━━━━━ Data for processing ━━━━━

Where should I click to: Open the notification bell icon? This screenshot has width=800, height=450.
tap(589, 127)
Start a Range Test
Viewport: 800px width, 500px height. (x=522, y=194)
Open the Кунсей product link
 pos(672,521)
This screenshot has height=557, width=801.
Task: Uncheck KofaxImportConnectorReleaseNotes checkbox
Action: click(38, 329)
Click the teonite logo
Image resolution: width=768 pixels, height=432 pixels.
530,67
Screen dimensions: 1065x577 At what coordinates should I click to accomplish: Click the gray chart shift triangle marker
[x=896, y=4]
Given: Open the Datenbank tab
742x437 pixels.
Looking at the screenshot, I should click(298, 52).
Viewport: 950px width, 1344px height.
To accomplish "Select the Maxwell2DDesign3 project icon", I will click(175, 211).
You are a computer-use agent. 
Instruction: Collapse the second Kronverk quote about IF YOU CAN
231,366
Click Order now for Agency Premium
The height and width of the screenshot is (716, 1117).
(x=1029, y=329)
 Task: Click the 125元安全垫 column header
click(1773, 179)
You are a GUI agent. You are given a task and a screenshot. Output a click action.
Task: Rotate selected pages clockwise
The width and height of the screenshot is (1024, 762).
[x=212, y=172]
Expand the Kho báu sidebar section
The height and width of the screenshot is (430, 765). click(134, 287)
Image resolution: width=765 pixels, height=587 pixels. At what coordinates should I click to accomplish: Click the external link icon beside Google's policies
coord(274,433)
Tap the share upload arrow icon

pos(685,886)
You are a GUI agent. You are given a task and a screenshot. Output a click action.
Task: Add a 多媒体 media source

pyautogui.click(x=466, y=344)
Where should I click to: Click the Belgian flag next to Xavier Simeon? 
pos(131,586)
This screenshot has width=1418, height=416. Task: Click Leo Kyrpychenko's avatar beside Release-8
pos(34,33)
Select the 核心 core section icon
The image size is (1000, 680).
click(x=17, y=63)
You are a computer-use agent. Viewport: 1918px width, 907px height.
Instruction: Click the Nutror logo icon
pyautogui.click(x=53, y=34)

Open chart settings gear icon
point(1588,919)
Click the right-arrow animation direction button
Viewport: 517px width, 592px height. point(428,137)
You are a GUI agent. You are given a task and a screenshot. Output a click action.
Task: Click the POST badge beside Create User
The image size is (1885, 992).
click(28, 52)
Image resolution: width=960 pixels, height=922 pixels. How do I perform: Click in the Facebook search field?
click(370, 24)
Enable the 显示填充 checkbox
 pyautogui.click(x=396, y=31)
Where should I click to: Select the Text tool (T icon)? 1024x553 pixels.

━━━━━

— Directions —
Pull out each line of the entries that contains "computer".

— Answer below —
You are a computer-use agent. 
You are a computer-use agent. Viewport: 1918px width, 907px height.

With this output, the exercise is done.